I woke him & told him I feel overwhelmed & need some quiet before the storm & he told me he'd sort it out.

Christmas, I'll suck up, as it's Christmas & that's a while away but I am so relieved.

I guess I've been forgetting to communicate recently about anything except how excited I am to meet our son.

Thanks all for the kick up the ass I needed to actually talk to my DP. It's appreciated.

I feel so light.

OP posts:
highlandcoo · 27/11/2012 00:03

Excellent result so far OP! Sounds as if your DP wasn't really thinking but has now seen sense.
He also needs to explain that it's not possible to have any definite plans for Christmas until you see how you feel in a few weeks.
I do get his wish to share this exciting time with his DM and DB but the reality is they will have to fit around what you feel up to coping with. And you will want your DD to feel very much included, so although they're important, they're not at the very top of the list.

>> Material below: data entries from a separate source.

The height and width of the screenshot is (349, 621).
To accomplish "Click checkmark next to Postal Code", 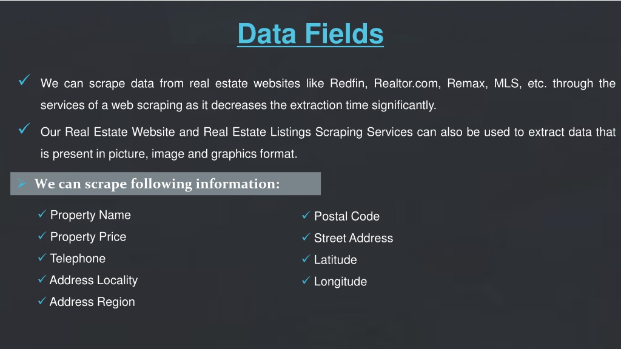I will (306, 215).

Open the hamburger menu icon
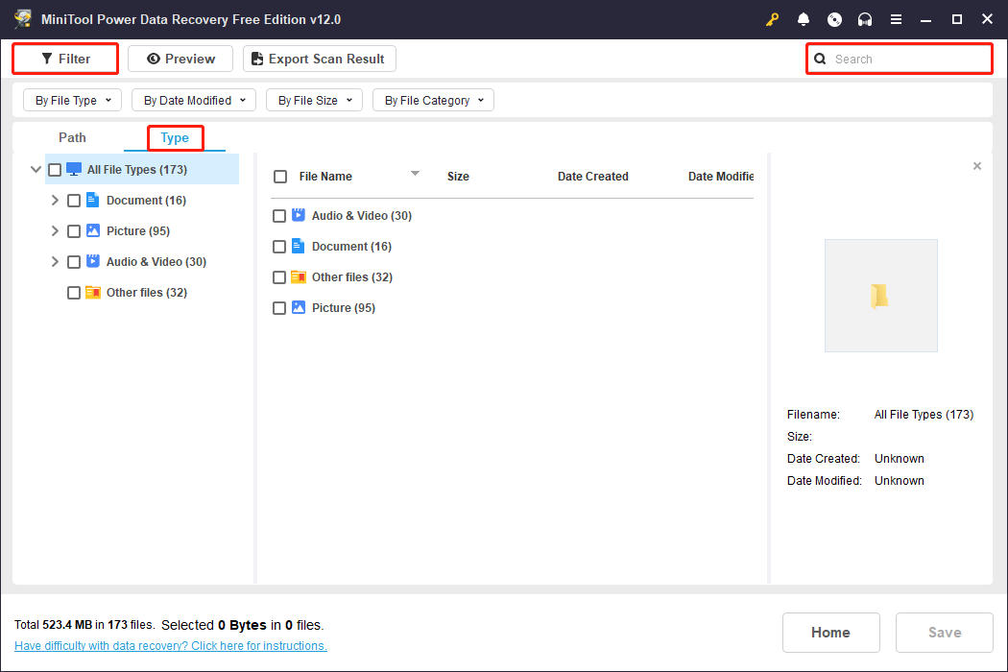click(x=896, y=19)
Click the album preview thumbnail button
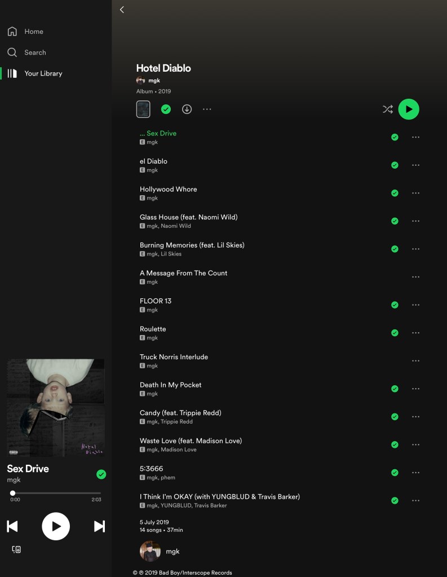 click(143, 109)
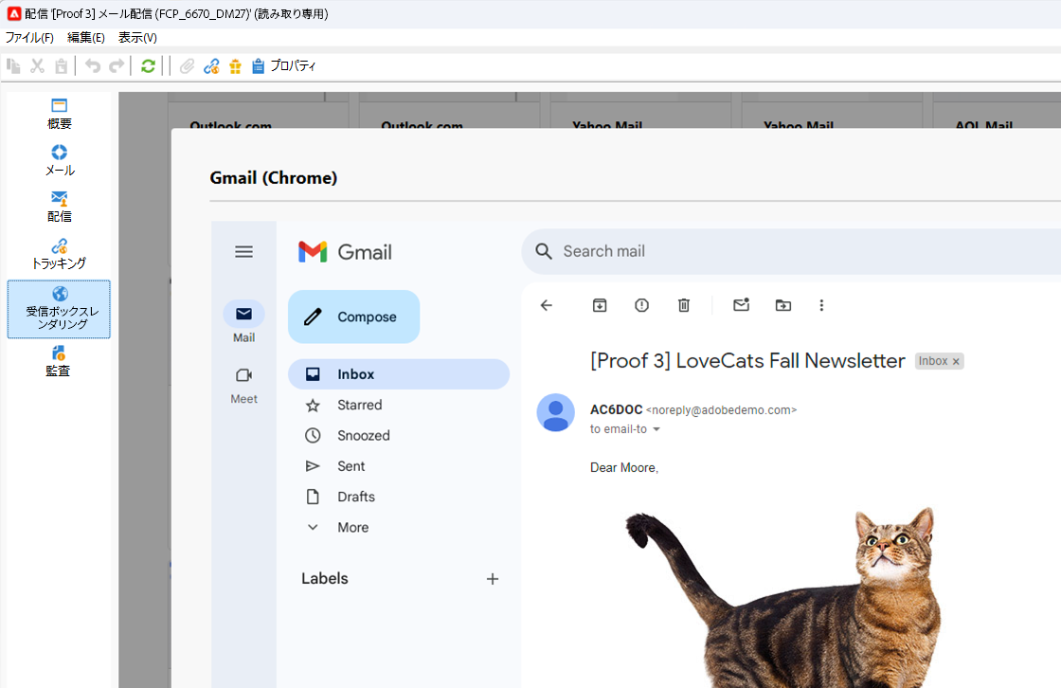Open the プロパティ properties button
1061x688 pixels.
[x=283, y=65]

highlandcoo · 27/11/2012 00:04

Meant to add: very best wishes for next week!

CaliforniaLeaving · 27/11/2012 04:42

Tell them if they come for Christmas they have to do all the cooking and clean up as you will be sitting with your feet up and the baby asleep on your chest.
Fingers crossed Dh sorts it all out and they don't come to see baby till after he's born.

Morloth · 27/11/2012 05:09

YANBU.

If they are coming for Christmas, it is to put Christmas on for you not the other way round.

You should be chilling and feeding and relaxing and recovering while people run around for you.

Inertia · 27/11/2012 06:50

Yanbu. You really really don't need the stress of house guests when you're about to have a baby , nor when you come out of hospital with new baby and your house is full of mess and visitors expecting to be hosted.

At Christmas, you'll be busy with the baby. DP and his family will need to take charge of cooking and cleaning and preparations.

ENormaSnob · 27/11/2012 07:55

Yanbu

CailinDana · 27/11/2012 08:07

I agree with the others - if they're over for Christmas then you are absolutely not playing host, you will be on your arse the whole time while they cook and run around the place. Do you think they will do that, or will they expect to be waited on? I'll be heavily pg this Christmas and I did consider having inlaws over but MIL gets on my nerves so much that I know even if she was doing all the work she would drive me nuts. DH totally understands.

Christelle2207 · 27/11/2012 08:32

staying the night before baby's due unreasonable.
coming for christmas not unreasonable (and sounds like you have already agreed) as long as you dont have to lift a finger and someone else makes lunch and clears up.

madmouse · 27/11/2012 08:36

What Christelle says

reallifeisnotalwaysperfect · 27/11/2012 08:42

Thanks for all this support.

My DP is a good man but sometimes can't see the bigger picture IYSWIM & in a lot of respects, thinks that I don't want his family around....the thing is, at the moment I don't.

The thought of us all squashed into this tiny house over Christmas makes me feel physically sick.

The alternative was for us to travel to his DM's and spend the holiday there & quite frankly, the thought of packing for a new baby, sleeping on rickety z beds & everything else associated with Christmas, I felt I was able to agree to the lesser evil of the family coming here.

I also want to see my family over Christmas but thankfully, they don't plan on spending nights here.

I'm going to concentrate on the happy arrival, minus the planned invasion that I've managed to achieve & when that's over, plan my escape to a deserted island with my 2DC's and leave DP to his family and bloody Christmas! Bah humbug! Grin

OP posts:
LaCiccolina · 27/11/2012 08:49

Yup what christelle says. If there's any suggestion that won't happen u must cancel in advance and take this year as just ur family only.

It just isn't worth the arguments. Be clear before hand so there's no surprises.

LaCiccolina · 27/11/2012 08:53

Could they stay in a travel lodge? Not being off but can they stay nearer but not at urs? Mine now do. We give them a little hamper for the room so they have food wine there and enjoy the main day with us. Has taken a load off. I hate it when they stay with us, drive me bats.

The babe will be around for a while. They are not missing out by not seeing it. Stay protective of this time as u and dp will not get this back. And it's frighteningly short and precious.